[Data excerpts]
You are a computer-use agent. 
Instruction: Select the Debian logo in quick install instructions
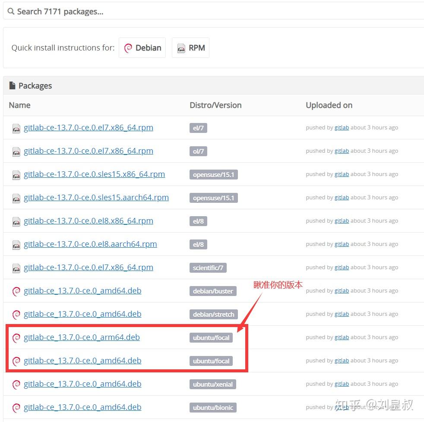click(x=128, y=48)
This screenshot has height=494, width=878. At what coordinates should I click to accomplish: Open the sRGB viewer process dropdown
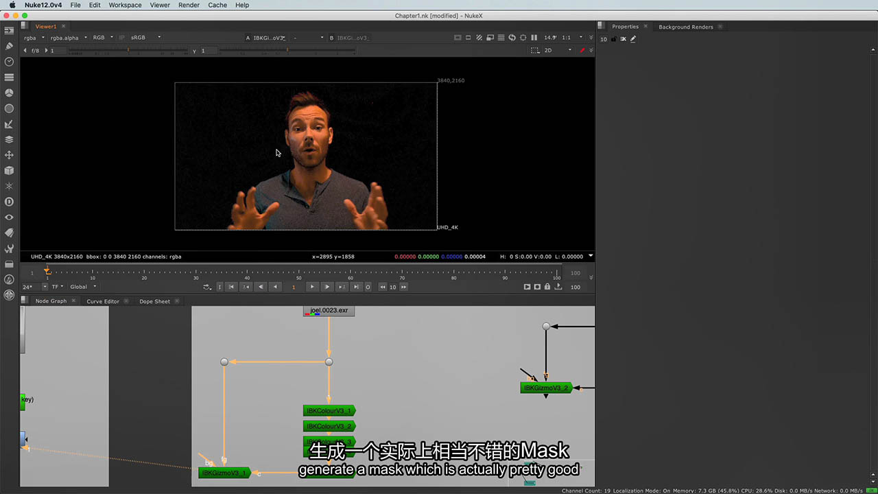(x=145, y=38)
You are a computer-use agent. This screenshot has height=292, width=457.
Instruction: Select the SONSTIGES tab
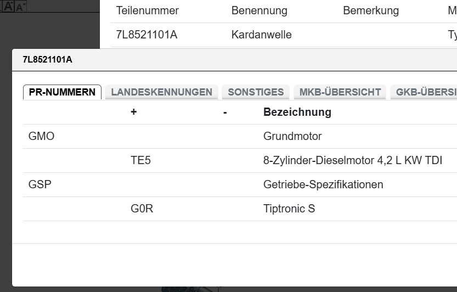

- Directions -
Leaving the pictures aside, copy exactly and only the lines from the one holding "This screenshot has height=494, width=878." through the final line of the data, both ends kept.

- Result below -
This screenshot has height=494, width=878. At what coordinates should I click to accomplish: Open the sRGB viewer process dropdown
(x=145, y=38)
You are a computer-use agent. This screenshot has height=292, width=457.
Instruction: Select the SONSTIGES tab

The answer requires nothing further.